This is a Tautoru view, not a settled position.
Confidentiality is a duty, and it is not the same thing as privilege. A New Zealand lawyer owes it to every client under the Conduct and Client Care Rules (chapter 8): client information is kept confidential and used only for the client's purposes. Confidentiality is also owed more widely — by contract, by an undertaking, or simply because information was given to you in confidence. The question here is narrower than "is this confidential?" It is whether putting confidential material into an AI tool breaches the duty to keep it so.

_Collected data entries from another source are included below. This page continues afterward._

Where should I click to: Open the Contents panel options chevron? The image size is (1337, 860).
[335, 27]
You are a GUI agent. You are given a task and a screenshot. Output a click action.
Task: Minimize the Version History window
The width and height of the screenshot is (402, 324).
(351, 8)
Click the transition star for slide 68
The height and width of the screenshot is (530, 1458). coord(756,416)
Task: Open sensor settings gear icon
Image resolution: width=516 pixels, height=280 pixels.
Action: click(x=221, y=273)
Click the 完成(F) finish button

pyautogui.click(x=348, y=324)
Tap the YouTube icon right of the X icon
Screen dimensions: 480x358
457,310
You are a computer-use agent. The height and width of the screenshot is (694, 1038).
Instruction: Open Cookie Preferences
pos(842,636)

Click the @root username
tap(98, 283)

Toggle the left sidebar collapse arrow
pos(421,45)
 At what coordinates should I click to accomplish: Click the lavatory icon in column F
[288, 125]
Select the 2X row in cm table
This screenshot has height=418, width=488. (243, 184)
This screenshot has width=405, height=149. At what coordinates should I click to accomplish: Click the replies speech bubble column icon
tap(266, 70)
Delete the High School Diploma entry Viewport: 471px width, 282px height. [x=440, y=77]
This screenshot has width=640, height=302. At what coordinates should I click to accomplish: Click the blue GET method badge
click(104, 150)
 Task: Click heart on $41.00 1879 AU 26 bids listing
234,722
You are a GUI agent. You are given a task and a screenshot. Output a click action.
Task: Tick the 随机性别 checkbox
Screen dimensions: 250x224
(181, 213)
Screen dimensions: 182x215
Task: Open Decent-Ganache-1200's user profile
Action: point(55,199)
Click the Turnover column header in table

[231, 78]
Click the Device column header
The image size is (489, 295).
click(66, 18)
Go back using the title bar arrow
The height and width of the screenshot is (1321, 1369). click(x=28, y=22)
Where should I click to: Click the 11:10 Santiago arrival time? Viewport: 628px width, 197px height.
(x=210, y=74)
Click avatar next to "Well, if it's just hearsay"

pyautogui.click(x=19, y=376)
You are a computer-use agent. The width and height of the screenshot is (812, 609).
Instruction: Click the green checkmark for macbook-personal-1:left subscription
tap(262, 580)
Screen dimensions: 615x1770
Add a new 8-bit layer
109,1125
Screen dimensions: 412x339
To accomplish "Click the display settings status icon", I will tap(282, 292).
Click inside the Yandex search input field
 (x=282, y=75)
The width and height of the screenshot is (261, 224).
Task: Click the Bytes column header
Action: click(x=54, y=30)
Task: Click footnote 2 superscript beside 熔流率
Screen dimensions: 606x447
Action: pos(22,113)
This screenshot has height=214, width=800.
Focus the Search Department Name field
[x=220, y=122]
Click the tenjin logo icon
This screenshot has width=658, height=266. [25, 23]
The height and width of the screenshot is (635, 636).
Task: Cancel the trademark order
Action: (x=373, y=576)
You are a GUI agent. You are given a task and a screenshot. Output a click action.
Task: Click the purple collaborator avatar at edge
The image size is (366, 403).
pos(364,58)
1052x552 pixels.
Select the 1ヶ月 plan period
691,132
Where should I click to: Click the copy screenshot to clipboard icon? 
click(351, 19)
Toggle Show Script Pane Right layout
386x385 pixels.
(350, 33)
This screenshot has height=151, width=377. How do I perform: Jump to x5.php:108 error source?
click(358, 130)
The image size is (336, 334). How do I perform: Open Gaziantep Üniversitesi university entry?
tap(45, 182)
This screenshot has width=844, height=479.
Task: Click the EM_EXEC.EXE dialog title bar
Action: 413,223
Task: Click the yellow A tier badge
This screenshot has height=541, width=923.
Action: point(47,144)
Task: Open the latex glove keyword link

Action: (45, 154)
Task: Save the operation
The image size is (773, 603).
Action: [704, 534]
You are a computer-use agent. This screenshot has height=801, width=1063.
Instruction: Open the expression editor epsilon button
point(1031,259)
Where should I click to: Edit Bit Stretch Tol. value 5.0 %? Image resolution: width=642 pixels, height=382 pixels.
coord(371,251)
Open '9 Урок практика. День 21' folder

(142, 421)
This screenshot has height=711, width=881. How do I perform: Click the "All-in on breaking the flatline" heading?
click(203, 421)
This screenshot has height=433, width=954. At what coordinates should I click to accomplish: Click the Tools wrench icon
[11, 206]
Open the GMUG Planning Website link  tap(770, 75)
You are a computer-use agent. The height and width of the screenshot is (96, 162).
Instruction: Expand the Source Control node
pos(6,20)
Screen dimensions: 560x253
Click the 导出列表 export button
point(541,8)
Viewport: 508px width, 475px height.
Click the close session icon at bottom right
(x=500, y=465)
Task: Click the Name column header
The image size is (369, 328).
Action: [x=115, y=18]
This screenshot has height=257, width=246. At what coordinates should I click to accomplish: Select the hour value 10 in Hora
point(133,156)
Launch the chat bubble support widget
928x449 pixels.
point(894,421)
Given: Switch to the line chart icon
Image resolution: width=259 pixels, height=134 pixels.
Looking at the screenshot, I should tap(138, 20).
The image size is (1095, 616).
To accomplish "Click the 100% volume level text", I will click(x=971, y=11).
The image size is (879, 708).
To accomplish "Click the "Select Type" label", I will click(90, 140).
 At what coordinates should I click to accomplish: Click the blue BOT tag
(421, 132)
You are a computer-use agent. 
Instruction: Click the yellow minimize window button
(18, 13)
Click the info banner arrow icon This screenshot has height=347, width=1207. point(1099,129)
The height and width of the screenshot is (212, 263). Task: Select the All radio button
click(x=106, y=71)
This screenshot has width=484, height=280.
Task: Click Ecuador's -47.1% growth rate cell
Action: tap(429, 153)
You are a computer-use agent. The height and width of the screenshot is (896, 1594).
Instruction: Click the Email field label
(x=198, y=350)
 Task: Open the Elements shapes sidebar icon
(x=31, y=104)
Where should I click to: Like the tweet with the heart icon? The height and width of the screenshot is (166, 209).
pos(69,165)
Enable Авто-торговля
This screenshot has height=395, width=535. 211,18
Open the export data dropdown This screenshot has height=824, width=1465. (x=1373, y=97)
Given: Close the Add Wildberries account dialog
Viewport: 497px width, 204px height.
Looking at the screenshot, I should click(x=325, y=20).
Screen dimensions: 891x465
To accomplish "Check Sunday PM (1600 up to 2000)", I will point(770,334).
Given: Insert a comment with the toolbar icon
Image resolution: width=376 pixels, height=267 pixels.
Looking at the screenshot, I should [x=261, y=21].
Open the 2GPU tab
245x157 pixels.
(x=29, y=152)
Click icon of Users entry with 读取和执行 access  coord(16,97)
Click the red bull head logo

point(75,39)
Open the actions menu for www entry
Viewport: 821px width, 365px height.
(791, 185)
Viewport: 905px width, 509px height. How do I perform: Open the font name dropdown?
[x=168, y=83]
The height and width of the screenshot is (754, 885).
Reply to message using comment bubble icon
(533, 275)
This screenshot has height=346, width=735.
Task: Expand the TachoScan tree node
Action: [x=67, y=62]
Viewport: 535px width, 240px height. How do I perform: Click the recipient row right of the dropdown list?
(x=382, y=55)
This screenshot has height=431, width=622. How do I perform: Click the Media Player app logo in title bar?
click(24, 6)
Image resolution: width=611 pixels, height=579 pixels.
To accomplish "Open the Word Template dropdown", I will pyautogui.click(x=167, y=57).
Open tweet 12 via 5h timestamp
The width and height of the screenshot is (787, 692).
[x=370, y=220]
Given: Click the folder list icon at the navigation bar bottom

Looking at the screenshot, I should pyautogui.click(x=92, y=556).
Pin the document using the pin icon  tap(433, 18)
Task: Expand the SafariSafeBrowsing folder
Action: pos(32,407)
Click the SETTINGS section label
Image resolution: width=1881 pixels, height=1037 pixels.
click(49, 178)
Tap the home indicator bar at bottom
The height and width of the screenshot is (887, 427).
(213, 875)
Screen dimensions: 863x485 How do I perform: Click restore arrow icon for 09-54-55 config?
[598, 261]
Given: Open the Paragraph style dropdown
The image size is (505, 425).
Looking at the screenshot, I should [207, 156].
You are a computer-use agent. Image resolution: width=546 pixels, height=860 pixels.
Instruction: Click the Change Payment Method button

Usually it does not. A duty to maintain confidentiality is not breached merely by using a third-party platform to hold or process the material — no more than by using an off-site document store, a cloud document-management system or an external IT contractor. What matters is that the material stays confidential in fact. So the duty is not breached provided you do nothing that suggests you are giving up that confidentiality, and you do not allow or invite other people to look at the material. Using a service on terms of confidence, for the limited purpose of doing your work, is consistent with the duty; making the material readable by others is not.
That is why the plan and the settings matter. A plan that does not train on your inputs, limits retention and controls access keeps the material confidential — it is held for you and processed for you, and no one else is given access. A consumer account that may train on what you type, or whose conversations the provider's staff may review, is a different proposition: there you may be allowing others to see the material, which is the thing the duty guards against. Where the confidentiality is owed to someone other than your own client — the other side, a counterparty, anyone who gave you information under an NDA — the same test applies, and the terms of that obligation may require their authority before the material goes anywhere.
Court-ordered restrictions are different again, and they need to be considered carefully. A suppression order, a confidentiality order, sealed material, or an undertaking given to the other side can be an absolute bar — not because confidentiality might be lost, but because the order or undertaking itself prohibits the disclosure or use. Some are framed so that any disclosure beyond a defined purpose is a breach, and entering the material into an external tool could cross that line whatever the platform's confidentiality. Read the specific order or undertaking before you act; do not assume a "secure" tool answers it.
Our view
A duty to keep something confidential is not, by itself, a reason you cannot use a confidential AI tool. The duty is met by keeping the material confidential in fact and not letting others see it — which a no-training, access-controlled plan does. The real work is choosing such a plan, obtaining any authority the obligation requires, and checking separately for any court order or undertaking that bars the use outright. How that applies to your matter is your judgment, on your facts.